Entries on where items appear
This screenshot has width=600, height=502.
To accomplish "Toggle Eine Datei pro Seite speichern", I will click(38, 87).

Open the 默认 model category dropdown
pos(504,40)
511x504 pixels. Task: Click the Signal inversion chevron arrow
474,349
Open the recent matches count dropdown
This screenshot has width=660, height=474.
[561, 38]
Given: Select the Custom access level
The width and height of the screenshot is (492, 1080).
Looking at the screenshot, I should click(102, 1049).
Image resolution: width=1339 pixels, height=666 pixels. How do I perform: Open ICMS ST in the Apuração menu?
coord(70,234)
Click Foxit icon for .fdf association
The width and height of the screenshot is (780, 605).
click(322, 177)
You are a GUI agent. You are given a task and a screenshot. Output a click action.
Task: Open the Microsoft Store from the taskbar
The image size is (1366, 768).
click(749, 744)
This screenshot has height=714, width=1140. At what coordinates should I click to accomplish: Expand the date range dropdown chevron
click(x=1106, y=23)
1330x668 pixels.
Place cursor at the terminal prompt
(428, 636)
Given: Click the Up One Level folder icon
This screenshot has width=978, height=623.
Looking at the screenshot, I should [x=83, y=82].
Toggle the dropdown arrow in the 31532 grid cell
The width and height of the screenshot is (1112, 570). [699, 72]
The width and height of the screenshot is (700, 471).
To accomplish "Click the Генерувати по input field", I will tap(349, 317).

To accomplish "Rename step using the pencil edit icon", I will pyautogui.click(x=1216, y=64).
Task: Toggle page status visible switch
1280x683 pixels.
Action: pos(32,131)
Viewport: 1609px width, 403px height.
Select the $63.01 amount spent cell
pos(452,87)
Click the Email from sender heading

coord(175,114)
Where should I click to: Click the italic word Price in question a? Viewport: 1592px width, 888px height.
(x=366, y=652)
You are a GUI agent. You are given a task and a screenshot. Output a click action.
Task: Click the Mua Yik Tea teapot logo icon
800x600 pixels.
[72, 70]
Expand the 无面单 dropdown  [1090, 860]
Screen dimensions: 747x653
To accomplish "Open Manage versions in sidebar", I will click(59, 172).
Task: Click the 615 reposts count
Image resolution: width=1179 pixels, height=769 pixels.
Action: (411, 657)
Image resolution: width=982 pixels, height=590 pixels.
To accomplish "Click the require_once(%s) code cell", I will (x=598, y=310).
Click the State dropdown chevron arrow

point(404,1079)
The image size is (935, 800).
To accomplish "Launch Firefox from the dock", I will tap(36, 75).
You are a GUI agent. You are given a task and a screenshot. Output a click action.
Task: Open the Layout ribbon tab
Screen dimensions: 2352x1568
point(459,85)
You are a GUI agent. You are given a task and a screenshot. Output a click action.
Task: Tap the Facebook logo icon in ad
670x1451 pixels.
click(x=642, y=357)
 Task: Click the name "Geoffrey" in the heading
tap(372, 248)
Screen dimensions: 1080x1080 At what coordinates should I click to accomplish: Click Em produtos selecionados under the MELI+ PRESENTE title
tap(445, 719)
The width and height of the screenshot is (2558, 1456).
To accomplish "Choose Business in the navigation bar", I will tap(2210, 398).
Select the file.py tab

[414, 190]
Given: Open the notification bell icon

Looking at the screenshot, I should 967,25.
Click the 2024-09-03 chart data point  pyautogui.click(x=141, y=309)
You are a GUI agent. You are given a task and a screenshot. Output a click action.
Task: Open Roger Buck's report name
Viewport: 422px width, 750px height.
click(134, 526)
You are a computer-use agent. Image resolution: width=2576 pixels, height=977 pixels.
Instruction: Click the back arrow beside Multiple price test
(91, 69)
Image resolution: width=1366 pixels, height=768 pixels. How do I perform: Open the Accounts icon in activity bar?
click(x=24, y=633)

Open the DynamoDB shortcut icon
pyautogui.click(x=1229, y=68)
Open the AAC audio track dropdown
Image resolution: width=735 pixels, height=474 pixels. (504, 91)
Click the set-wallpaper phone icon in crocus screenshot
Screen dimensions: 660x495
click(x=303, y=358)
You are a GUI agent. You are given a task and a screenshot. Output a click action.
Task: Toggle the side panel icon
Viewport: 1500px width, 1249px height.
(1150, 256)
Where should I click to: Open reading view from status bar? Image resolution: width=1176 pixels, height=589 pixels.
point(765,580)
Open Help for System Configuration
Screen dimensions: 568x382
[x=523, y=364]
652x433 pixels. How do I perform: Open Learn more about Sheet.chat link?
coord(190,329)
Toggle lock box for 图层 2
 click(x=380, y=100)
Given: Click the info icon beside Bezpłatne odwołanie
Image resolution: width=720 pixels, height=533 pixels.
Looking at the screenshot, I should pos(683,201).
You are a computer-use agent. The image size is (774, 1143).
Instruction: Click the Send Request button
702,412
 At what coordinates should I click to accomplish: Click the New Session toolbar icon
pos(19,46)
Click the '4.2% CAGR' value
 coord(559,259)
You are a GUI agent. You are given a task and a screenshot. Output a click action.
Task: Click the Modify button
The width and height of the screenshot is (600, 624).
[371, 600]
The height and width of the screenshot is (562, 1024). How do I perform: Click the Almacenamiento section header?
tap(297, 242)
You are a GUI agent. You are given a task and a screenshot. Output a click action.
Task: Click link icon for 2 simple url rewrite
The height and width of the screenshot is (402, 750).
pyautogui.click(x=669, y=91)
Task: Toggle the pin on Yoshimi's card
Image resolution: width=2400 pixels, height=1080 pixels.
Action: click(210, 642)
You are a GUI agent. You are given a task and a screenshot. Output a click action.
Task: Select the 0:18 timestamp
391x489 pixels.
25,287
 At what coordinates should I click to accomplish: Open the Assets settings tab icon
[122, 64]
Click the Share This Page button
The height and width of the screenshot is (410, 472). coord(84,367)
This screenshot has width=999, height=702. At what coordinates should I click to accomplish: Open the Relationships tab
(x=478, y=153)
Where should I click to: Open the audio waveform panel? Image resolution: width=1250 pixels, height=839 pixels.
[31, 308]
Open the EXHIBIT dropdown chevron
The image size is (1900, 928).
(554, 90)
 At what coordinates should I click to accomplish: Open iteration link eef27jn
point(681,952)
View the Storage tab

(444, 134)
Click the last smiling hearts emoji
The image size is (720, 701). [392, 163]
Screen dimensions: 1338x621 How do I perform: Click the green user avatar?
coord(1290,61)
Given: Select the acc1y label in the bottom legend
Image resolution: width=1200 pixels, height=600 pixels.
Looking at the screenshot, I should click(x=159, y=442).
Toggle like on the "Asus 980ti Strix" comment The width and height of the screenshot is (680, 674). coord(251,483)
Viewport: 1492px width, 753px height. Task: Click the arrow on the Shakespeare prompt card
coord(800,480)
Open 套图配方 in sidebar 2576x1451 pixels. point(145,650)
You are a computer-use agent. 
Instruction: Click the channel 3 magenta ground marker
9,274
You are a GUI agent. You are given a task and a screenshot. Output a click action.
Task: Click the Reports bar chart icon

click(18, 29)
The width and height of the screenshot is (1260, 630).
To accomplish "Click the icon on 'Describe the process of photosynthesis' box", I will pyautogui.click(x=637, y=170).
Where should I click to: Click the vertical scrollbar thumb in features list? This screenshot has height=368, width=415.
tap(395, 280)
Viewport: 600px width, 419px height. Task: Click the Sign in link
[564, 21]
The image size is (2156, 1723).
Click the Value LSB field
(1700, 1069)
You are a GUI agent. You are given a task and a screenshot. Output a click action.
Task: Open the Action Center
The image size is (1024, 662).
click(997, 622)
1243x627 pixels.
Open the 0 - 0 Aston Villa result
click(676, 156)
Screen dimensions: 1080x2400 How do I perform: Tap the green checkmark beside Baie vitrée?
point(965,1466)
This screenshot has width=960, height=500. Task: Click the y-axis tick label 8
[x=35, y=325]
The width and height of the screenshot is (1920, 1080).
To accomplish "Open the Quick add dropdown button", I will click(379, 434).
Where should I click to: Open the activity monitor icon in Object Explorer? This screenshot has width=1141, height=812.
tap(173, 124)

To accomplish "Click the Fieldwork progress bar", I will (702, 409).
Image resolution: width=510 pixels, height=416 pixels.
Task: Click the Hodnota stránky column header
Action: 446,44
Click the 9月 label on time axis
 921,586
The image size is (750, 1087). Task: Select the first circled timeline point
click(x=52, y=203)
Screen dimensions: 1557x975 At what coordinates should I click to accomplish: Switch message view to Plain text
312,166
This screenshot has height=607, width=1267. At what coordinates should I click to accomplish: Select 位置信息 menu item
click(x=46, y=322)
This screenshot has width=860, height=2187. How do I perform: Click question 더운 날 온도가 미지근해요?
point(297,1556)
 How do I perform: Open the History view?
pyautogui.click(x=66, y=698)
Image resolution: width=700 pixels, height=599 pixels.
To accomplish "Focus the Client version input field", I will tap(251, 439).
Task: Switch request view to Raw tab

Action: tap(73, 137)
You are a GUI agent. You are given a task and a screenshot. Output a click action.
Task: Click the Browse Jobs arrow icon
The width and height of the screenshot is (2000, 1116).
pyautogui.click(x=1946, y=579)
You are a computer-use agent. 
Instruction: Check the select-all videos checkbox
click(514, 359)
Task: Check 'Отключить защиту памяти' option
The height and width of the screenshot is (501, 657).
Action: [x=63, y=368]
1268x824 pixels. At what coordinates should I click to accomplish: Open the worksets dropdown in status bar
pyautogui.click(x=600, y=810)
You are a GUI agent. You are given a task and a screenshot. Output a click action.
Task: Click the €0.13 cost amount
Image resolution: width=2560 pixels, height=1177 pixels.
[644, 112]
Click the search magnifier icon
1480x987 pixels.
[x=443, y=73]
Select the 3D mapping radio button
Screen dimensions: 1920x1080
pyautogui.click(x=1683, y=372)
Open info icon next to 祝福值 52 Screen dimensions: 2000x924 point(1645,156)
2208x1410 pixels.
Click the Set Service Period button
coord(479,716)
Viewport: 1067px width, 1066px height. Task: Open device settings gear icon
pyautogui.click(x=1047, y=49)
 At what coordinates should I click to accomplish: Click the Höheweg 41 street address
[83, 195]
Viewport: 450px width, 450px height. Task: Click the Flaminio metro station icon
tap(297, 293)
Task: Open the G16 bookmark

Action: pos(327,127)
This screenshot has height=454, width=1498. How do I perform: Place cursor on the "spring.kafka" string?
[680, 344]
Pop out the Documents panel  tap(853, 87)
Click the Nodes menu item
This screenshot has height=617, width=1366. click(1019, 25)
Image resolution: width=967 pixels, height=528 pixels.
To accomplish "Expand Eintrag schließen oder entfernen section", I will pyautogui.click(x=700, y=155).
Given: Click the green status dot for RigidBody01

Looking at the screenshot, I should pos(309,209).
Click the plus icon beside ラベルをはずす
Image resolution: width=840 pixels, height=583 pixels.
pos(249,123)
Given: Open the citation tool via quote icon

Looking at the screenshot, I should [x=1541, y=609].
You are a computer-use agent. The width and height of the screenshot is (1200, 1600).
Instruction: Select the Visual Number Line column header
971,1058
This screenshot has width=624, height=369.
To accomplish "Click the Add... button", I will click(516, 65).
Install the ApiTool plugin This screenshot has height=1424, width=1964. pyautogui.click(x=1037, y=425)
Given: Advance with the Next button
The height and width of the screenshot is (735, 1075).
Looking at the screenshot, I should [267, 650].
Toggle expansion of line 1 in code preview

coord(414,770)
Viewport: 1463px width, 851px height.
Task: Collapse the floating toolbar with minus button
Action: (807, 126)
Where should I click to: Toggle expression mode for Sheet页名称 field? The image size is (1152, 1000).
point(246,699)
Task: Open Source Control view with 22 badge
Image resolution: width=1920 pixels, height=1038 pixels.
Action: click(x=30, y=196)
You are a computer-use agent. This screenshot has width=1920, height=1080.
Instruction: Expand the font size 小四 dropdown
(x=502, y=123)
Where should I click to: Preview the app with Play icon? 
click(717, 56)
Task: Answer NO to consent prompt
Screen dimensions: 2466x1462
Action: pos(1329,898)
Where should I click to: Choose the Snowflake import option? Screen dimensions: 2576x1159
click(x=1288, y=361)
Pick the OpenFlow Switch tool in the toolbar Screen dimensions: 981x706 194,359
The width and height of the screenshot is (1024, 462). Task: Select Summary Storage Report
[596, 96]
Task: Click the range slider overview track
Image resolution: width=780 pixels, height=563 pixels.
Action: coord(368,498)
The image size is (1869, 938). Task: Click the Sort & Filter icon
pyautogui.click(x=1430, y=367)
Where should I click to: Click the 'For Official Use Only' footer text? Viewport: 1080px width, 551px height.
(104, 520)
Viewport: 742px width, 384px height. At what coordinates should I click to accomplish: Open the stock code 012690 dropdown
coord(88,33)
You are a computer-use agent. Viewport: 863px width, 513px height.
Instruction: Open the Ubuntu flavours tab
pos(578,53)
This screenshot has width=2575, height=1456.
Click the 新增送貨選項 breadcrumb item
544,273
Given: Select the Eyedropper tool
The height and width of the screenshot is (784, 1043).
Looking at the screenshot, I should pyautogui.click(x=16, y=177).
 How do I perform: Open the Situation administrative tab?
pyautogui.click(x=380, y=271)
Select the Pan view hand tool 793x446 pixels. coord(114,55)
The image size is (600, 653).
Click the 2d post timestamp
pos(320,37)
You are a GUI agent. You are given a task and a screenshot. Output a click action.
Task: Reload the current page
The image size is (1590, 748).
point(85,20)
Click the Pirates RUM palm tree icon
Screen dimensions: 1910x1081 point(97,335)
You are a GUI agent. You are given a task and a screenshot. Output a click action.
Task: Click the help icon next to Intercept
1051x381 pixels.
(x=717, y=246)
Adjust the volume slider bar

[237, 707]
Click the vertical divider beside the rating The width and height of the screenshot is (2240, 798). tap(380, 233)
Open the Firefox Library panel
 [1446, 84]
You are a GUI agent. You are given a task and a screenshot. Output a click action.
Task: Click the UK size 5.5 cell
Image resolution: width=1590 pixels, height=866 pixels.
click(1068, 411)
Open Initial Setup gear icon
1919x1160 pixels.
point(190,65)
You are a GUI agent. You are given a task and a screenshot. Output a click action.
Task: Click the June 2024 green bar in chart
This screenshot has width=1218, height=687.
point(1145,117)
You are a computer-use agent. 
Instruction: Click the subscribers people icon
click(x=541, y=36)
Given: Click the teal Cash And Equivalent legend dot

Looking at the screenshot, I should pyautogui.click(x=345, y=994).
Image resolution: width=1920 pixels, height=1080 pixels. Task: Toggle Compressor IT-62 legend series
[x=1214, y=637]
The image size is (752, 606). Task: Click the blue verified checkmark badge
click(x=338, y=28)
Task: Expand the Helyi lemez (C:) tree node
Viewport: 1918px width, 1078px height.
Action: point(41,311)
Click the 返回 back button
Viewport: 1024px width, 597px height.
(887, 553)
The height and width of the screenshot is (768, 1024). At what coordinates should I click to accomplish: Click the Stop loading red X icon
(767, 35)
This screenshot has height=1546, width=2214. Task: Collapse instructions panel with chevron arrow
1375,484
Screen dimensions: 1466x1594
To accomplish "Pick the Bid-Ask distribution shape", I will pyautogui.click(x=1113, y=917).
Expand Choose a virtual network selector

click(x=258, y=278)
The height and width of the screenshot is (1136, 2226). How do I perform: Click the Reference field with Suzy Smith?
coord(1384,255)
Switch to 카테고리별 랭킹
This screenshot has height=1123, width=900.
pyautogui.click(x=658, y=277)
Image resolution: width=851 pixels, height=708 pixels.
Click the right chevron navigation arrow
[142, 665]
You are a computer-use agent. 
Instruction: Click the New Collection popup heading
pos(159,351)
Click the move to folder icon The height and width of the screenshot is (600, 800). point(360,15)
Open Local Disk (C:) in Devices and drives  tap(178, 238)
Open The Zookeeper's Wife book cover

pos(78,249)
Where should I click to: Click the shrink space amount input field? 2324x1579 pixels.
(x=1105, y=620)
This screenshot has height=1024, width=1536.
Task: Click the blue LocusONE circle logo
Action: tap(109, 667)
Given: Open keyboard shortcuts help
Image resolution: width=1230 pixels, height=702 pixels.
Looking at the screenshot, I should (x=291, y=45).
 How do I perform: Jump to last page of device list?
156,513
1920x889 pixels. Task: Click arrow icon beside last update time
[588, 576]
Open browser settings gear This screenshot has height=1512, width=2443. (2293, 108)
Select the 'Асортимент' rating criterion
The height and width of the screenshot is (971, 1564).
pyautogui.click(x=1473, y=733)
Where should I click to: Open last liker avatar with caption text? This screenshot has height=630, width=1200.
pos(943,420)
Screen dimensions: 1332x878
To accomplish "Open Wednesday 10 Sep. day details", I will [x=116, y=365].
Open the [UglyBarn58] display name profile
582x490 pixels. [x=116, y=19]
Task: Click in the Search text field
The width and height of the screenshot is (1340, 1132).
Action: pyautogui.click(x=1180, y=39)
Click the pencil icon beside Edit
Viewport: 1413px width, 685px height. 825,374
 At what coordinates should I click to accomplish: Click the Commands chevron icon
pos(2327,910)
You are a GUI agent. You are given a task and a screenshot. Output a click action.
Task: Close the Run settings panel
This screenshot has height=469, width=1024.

WRITTEN PROBLEM
Gather each line of the entries above that contains the string "header", and copy those lines in full.

WORKED SOLUTION
The height and width of the screenshot is (562, 1024). How do I perform: Click the Almacenamiento section header?
Task: Click the Hodnota stránky column header
Instruction: Select the Visual Number Line column header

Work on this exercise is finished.